Tributes were paid to the four Peelers by the local Ascendancy grandees, including Lord Inchiquin, in late September, and these give further details: ‘The Chairman… thought it was a good thing to have the facts of the case made public. On the Sunday morning of the attack on Inch hut Sergeant Curtin was out on patrol, and were it not for the fact that he had not gone to sleep, the hut would have been captured and these four men would have been murdered. When the Sergeant heard the attack he got his men to get their arms ready to defend the hut with the greatest bravery. Three live bombs were thrown into the small compartment in which the police were. It was a miracle these men were not killed, because all the furniture was wrecked. He could not tell how the men could have remained in the small compartment, with splinters flying around them, without being hit. There was a fusillade of innumerable shots, both rifle and revolver shots from a large crowd of men from behind stone fences. The four police defended the hut with their rifles and a large number of men had to beat a hasty retreat, leaving some blood stains, he was glad to say, on the wall. Sergeant Curtin – “I beg to thank your worships for your kind remarks… We did our duty to the best of our ability, and without fear, we will continue to do so.”’ (Saturday Record and Clare Journal, 20 September 1919 refers)

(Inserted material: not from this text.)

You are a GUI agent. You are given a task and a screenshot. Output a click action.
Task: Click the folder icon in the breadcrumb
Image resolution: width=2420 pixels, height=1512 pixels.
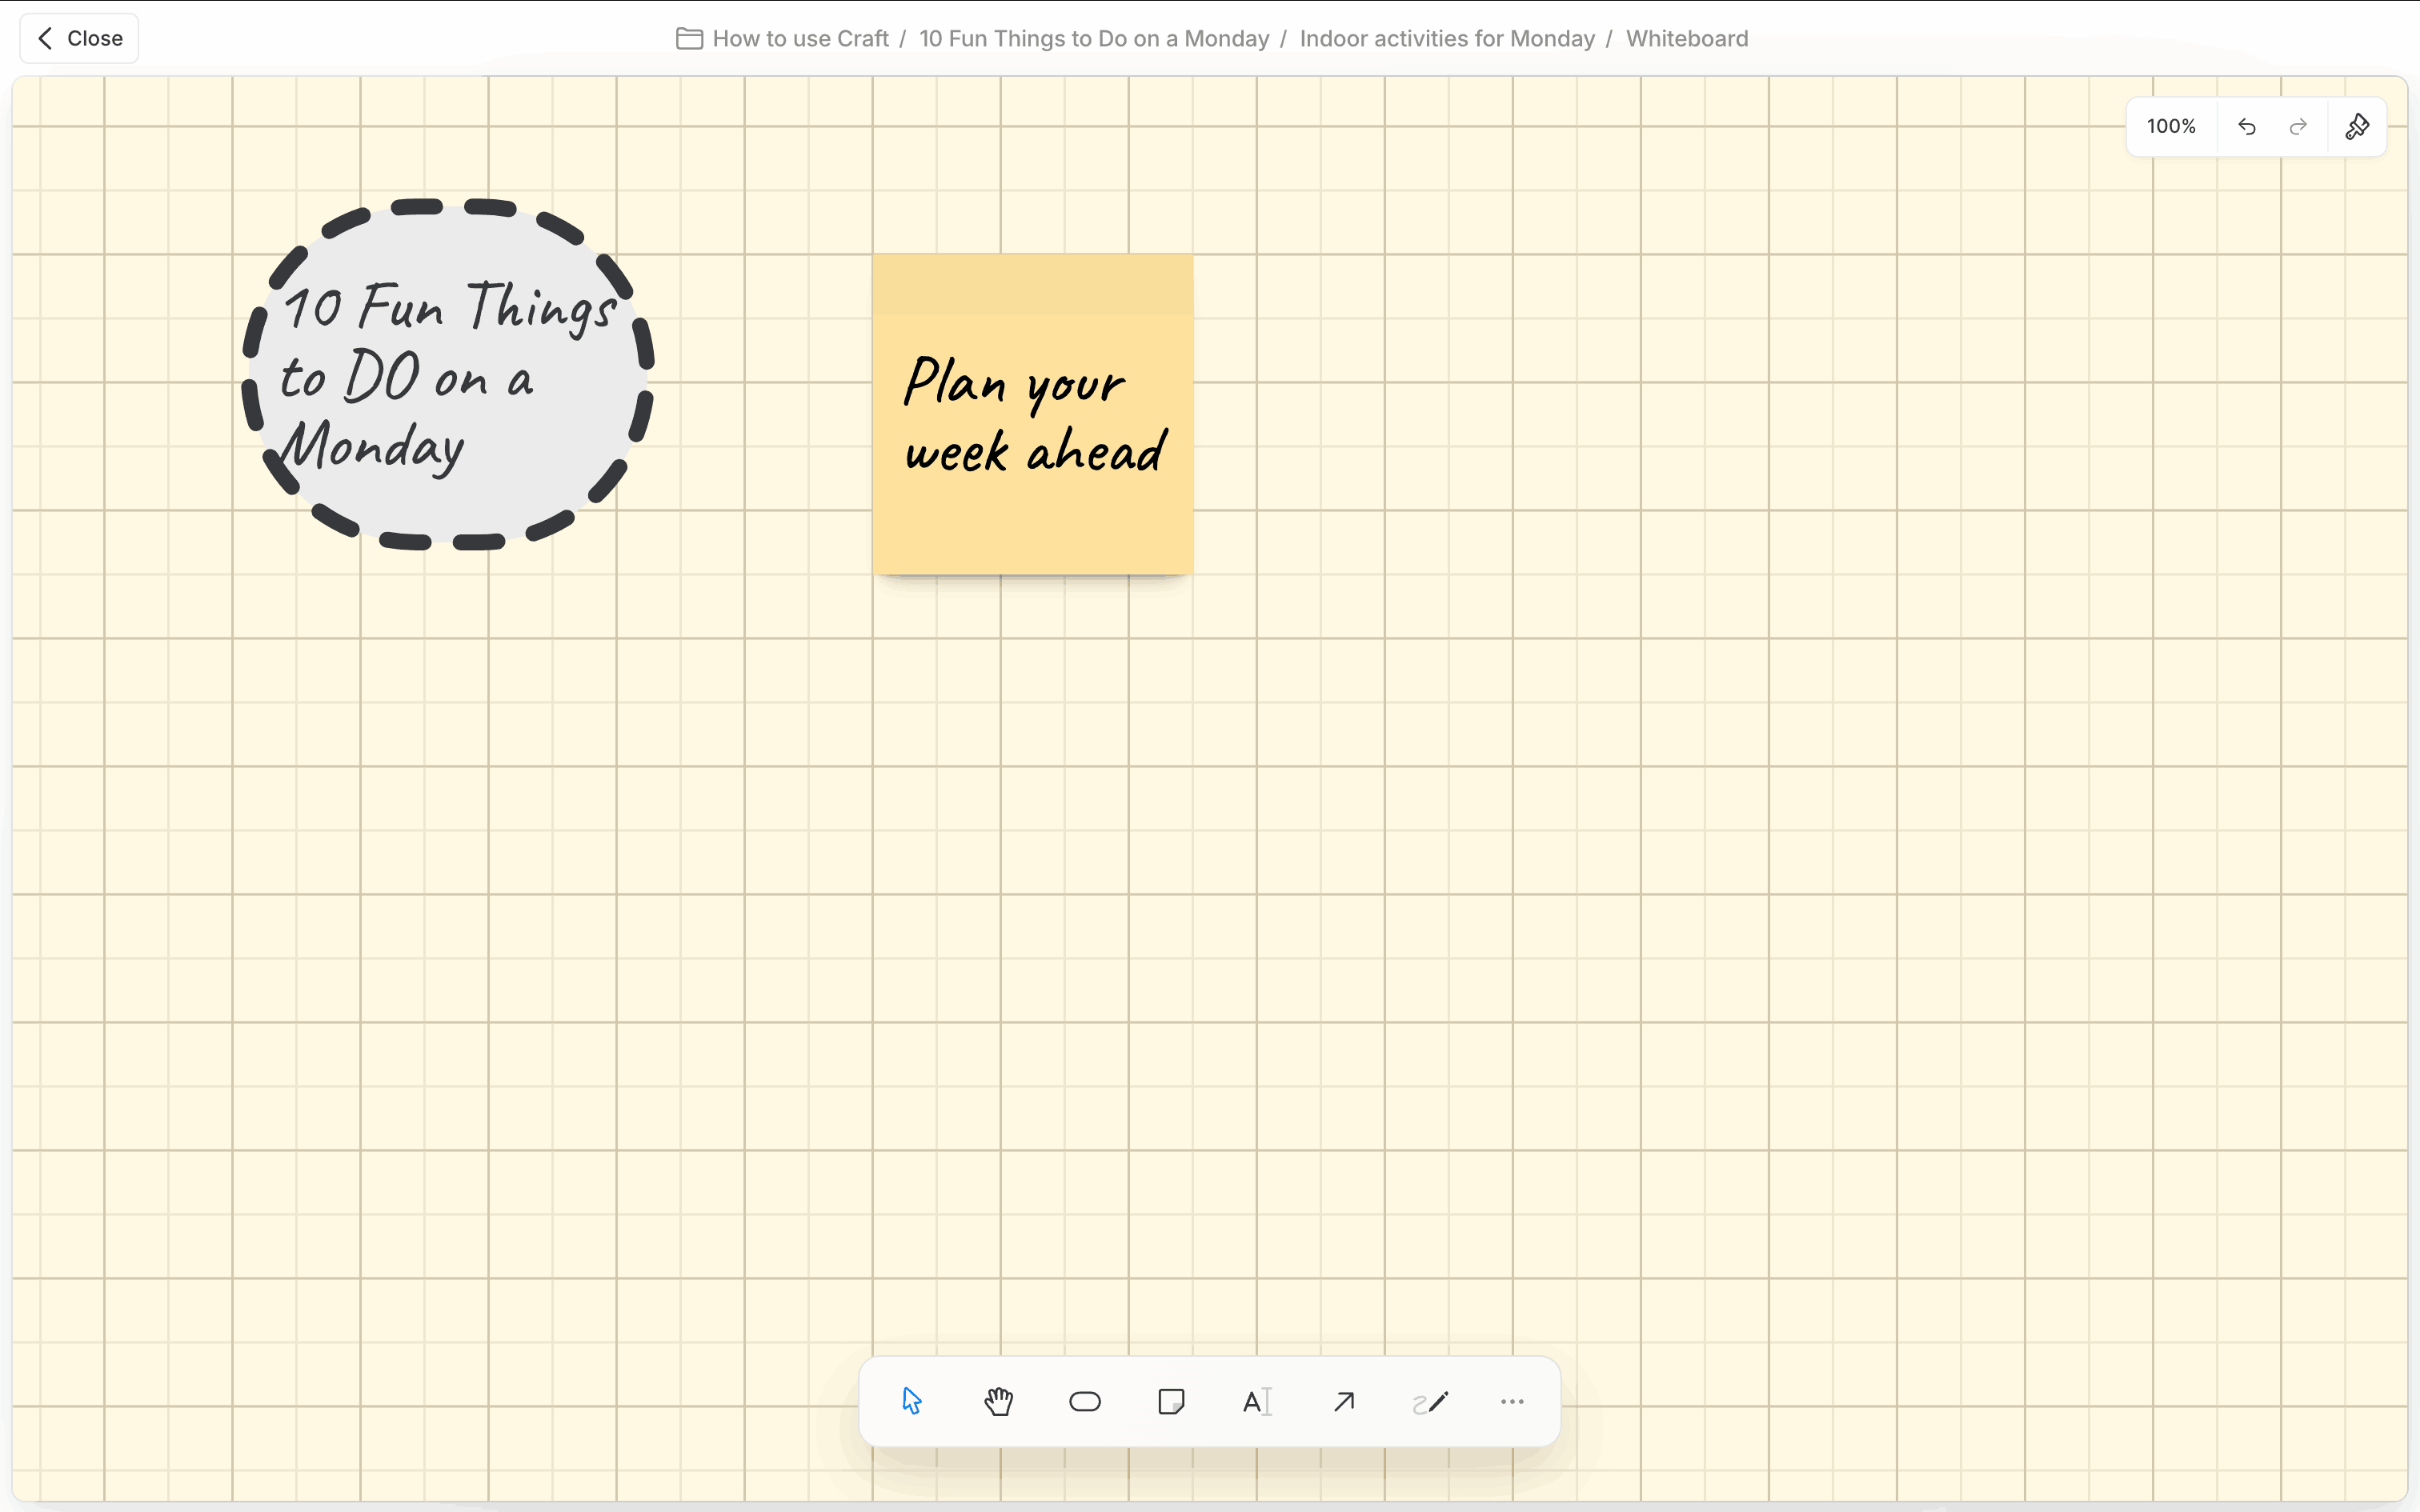(689, 38)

For his gallant conduct during the defence of the Inch police post, Robinson received the Constabulary Medal on 15 September 1919 and a First Class Favourable Record. Despite a campaign of intimidation and ostracization designed to break R.I.C. morale, Robinson refused to resign from the force. He was awarded a Third Class Favourable Record in June 1920, promoted to Sergeant on 1 September 1920, and transferred to Kerry Police on 16 December 1921. Robinson remained a Peeler until the disbanding of the R.I.C. in 1922.